Retype all of the data shown below, keeping every character the same.

[Collected data entries]
******
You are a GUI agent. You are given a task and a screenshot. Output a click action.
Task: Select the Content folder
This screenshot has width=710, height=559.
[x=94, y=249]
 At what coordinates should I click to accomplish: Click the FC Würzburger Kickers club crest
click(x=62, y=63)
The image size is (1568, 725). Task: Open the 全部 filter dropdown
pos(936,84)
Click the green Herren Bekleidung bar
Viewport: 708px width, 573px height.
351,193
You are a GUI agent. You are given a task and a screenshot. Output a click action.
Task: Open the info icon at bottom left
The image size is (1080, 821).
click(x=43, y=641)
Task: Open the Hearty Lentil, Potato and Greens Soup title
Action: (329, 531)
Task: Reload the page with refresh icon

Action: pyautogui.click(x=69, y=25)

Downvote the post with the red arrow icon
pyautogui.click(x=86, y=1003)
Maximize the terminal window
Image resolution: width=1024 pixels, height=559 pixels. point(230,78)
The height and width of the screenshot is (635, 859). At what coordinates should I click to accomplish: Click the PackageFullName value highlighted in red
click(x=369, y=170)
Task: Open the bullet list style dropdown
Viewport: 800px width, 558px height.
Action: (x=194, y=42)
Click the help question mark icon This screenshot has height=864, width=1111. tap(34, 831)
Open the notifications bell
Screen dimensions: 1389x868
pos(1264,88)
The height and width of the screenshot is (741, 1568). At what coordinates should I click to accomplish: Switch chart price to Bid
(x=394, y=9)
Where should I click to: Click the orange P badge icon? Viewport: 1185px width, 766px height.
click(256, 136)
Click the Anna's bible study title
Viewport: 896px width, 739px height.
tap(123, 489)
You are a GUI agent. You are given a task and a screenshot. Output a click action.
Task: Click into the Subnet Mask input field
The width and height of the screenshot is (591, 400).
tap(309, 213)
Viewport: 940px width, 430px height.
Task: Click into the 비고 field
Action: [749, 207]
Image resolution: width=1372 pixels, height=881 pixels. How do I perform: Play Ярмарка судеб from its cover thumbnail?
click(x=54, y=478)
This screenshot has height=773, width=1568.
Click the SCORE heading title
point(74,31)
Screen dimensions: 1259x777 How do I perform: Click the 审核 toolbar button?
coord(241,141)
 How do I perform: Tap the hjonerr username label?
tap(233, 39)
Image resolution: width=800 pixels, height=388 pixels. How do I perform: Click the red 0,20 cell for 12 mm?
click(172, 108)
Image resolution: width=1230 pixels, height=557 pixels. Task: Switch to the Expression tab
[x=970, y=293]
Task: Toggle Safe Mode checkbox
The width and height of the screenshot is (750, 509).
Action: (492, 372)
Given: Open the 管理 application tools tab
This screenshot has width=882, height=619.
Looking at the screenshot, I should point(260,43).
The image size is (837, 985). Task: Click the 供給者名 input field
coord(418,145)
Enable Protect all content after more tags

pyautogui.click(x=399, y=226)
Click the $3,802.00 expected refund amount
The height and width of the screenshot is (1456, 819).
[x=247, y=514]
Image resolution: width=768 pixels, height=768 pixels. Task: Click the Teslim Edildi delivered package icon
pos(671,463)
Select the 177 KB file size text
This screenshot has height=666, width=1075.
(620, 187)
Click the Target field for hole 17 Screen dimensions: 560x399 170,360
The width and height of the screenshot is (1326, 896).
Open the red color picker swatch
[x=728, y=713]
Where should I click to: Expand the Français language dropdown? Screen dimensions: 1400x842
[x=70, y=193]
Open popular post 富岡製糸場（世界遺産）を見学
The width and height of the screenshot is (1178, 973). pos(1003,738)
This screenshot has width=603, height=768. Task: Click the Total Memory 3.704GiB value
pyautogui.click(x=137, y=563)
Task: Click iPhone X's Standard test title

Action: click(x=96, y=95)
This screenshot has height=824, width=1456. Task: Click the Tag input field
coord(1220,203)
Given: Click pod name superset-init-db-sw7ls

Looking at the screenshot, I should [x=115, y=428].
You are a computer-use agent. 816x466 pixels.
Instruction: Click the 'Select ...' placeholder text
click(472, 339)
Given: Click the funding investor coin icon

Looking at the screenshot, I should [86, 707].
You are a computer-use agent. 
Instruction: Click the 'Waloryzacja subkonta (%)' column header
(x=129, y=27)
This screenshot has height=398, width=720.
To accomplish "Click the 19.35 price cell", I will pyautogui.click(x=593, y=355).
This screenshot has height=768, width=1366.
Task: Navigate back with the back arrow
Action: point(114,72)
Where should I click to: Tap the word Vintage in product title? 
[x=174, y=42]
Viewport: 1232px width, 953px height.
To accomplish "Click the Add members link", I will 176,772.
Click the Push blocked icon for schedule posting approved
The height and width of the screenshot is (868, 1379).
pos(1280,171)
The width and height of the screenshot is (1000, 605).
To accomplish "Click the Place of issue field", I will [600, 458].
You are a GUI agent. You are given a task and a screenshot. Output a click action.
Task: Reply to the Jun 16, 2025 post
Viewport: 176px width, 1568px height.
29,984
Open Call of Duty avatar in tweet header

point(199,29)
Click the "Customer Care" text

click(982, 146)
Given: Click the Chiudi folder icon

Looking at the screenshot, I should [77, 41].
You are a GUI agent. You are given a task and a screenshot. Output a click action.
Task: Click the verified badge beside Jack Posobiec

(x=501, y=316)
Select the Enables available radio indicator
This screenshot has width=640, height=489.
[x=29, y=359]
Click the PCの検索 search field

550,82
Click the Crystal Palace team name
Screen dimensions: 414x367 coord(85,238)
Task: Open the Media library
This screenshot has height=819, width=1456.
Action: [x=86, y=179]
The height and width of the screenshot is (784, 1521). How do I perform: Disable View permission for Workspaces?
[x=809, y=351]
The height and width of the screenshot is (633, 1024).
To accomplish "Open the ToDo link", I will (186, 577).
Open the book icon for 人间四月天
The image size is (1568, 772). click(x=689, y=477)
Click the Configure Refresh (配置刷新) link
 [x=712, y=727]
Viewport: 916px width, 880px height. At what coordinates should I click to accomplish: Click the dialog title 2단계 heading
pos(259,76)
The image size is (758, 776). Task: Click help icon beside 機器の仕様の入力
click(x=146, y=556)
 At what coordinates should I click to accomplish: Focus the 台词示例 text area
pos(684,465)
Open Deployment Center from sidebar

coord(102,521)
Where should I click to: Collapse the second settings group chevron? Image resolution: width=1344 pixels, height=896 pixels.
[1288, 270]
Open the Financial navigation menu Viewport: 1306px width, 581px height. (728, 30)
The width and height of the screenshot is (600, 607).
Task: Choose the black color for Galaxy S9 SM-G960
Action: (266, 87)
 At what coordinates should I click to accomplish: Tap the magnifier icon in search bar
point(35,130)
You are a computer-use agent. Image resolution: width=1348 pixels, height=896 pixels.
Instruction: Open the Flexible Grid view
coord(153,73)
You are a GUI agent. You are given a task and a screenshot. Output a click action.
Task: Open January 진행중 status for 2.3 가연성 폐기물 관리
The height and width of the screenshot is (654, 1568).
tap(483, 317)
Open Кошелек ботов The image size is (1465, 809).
******
* [ANSWER BOX]:
You are a GUI agent. You are given a task and a screenshot. Output a click action.
Task: Select the Content folder
This screenshot has width=710, height=559.
[x=94, y=249]
 At what coordinates should I click to accomplish: Click the FC Würzburger Kickers club crest
click(x=62, y=63)
The image size is (1568, 725). Task: Open the 全部 filter dropdown
pos(936,84)
Click the green Herren Bekleidung bar
Viewport: 708px width, 573px height.
351,193
You are a GUI agent. You are given a task and a screenshot. Output a click action.
Task: Open the info icon at bottom left
The image size is (1080, 821).
click(x=43, y=641)
Task: Open the Hearty Lentil, Potato and Greens Soup title
Action: (329, 531)
Task: Reload the page with refresh icon

Action: pyautogui.click(x=69, y=25)

Downvote the post with the red arrow icon
pyautogui.click(x=86, y=1003)
Maximize the terminal window
Image resolution: width=1024 pixels, height=559 pixels. point(230,78)
The height and width of the screenshot is (635, 859). At what coordinates should I click to accomplish: Click the PackageFullName value highlighted in red
click(x=369, y=170)
Task: Open the bullet list style dropdown
Viewport: 800px width, 558px height.
Action: (x=194, y=42)
Click the help question mark icon This screenshot has height=864, width=1111. tap(34, 831)
Open the notifications bell
Screen dimensions: 1389x868
pos(1264,88)
The height and width of the screenshot is (741, 1568). At what coordinates should I click to accomplish: Switch chart price to Bid
(x=394, y=9)
Where should I click to: Click the orange P badge icon? Viewport: 1185px width, 766px height.
click(256, 136)
Click the Anna's bible study title
Viewport: 896px width, 739px height.
tap(123, 489)
You are a GUI agent. You are given a task and a screenshot. Output a click action.
Task: Click into the Subnet Mask input field
The width and height of the screenshot is (591, 400).
tap(309, 213)
Viewport: 940px width, 430px height.
Task: Click into the 비고 field
Action: [749, 207]
Image resolution: width=1372 pixels, height=881 pixels. How do I perform: Play Ярмарка судеб from its cover thumbnail?
click(x=54, y=478)
This screenshot has height=773, width=1568.
Click the SCORE heading title
point(74,31)
Screen dimensions: 1259x777 How do I perform: Click the 审核 toolbar button?
coord(241,141)
 How do I perform: Tap the hjonerr username label?
tap(233, 39)
Image resolution: width=800 pixels, height=388 pixels. How do I perform: Click the red 0,20 cell for 12 mm?
click(172, 108)
Image resolution: width=1230 pixels, height=557 pixels. Task: Switch to the Expression tab
[x=970, y=293]
Task: Toggle Safe Mode checkbox
The width and height of the screenshot is (750, 509).
Action: (492, 372)
Given: Open the 管理 application tools tab
This screenshot has width=882, height=619.
Looking at the screenshot, I should point(260,43).
The image size is (837, 985). Task: Click the 供給者名 input field
coord(418,145)
Enable Protect all content after more tags

pyautogui.click(x=399, y=226)
Click the $3,802.00 expected refund amount
The height and width of the screenshot is (1456, 819).
[x=247, y=514]
Image resolution: width=768 pixels, height=768 pixels. Task: Click the Teslim Edildi delivered package icon
pos(671,463)
Select the 177 KB file size text
This screenshot has height=666, width=1075.
(620, 187)
Click the Target field for hole 17 Screen dimensions: 560x399 170,360
The width and height of the screenshot is (1326, 896).
Open the red color picker swatch
[x=728, y=713]
Where should I click to: Expand the Français language dropdown? Screen dimensions: 1400x842
[x=70, y=193]
Open popular post 富岡製糸場（世界遺産）を見学
The width and height of the screenshot is (1178, 973). pos(1003,738)
This screenshot has width=603, height=768. Task: Click the Total Memory 3.704GiB value
pyautogui.click(x=137, y=563)
Task: Click iPhone X's Standard test title

Action: click(x=96, y=95)
This screenshot has height=824, width=1456. Task: Click the Tag input field
coord(1220,203)
Given: Click pod name superset-init-db-sw7ls

Looking at the screenshot, I should [x=115, y=428].
You are a computer-use agent. 816x466 pixels.
Instruction: Click the 'Select ...' placeholder text
click(472, 339)
Given: Click the funding investor coin icon

Looking at the screenshot, I should [86, 707].
You are a computer-use agent. 
Instruction: Click the 'Waloryzacja subkonta (%)' column header
(x=129, y=27)
This screenshot has height=398, width=720.
To accomplish "Click the 19.35 price cell", I will pyautogui.click(x=593, y=355).
This screenshot has height=768, width=1366.
Task: Navigate back with the back arrow
Action: point(114,72)
Where should I click to: Tap the word Vintage in product title? 
[x=174, y=42]
Viewport: 1232px width, 953px height.
To accomplish "Click the Add members link", I will 176,772.
Click the Push blocked icon for schedule posting approved
The height and width of the screenshot is (868, 1379).
pos(1280,171)
The width and height of the screenshot is (1000, 605).
To accomplish "Click the Place of issue field", I will [600, 458].
You are a GUI agent. You are given a task and a screenshot. Output a click action.
Task: Reply to the Jun 16, 2025 post
Viewport: 176px width, 1568px height.
29,984
Open Call of Duty avatar in tweet header

point(199,29)
Click the "Customer Care" text

click(982, 146)
Given: Click the Chiudi folder icon

Looking at the screenshot, I should [77, 41].
You are a GUI agent. You are given a task and a screenshot. Output a click action.
Task: Click the verified badge beside Jack Posobiec

(x=501, y=316)
Select the Enables available radio indicator
This screenshot has width=640, height=489.
[x=29, y=359]
Click the PCの検索 search field

550,82
Click the Crystal Palace team name
Screen dimensions: 414x367 coord(85,238)
Task: Open the Media library
This screenshot has height=819, width=1456.
Action: [x=86, y=179]
The height and width of the screenshot is (784, 1521). How do I perform: Disable View permission for Workspaces?
[x=809, y=351]
The height and width of the screenshot is (633, 1024).
To accomplish "Open the ToDo link", I will (186, 577).
Open the book icon for 人间四月天
The image size is (1568, 772). click(x=689, y=477)
Click the Configure Refresh (配置刷新) link
 [x=712, y=727]
Viewport: 916px width, 880px height. At what coordinates should I click to accomplish: Click the dialog title 2단계 heading
pos(259,76)
The image size is (758, 776). Task: Click help icon beside 機器の仕様の入力
click(x=146, y=556)
 At what coordinates should I click to accomplish: Focus the 台词示例 text area
pos(684,465)
Open Deployment Center from sidebar

coord(102,521)
Where should I click to: Collapse the second settings group chevron? Image resolution: width=1344 pixels, height=896 pixels.
[1288, 270]
Open the Financial navigation menu Viewport: 1306px width, 581px height. (728, 30)
The width and height of the screenshot is (600, 607).
Task: Choose the black color for Galaxy S9 SM-G960
Action: (266, 87)
 At what coordinates should I click to accomplish: Tap the magnifier icon in search bar
point(35,130)
You are a computer-use agent. Image resolution: width=1348 pixels, height=896 pixels.
Instruction: Open the Flexible Grid view
coord(153,73)
You are a GUI agent. You are given a task and a screenshot. Output a click action.
Task: Open January 진행중 status for 2.3 가연성 폐기물 관리
The height and width of the screenshot is (654, 1568).
tap(483, 317)
Open Кошелек ботов The image size is (1465, 809).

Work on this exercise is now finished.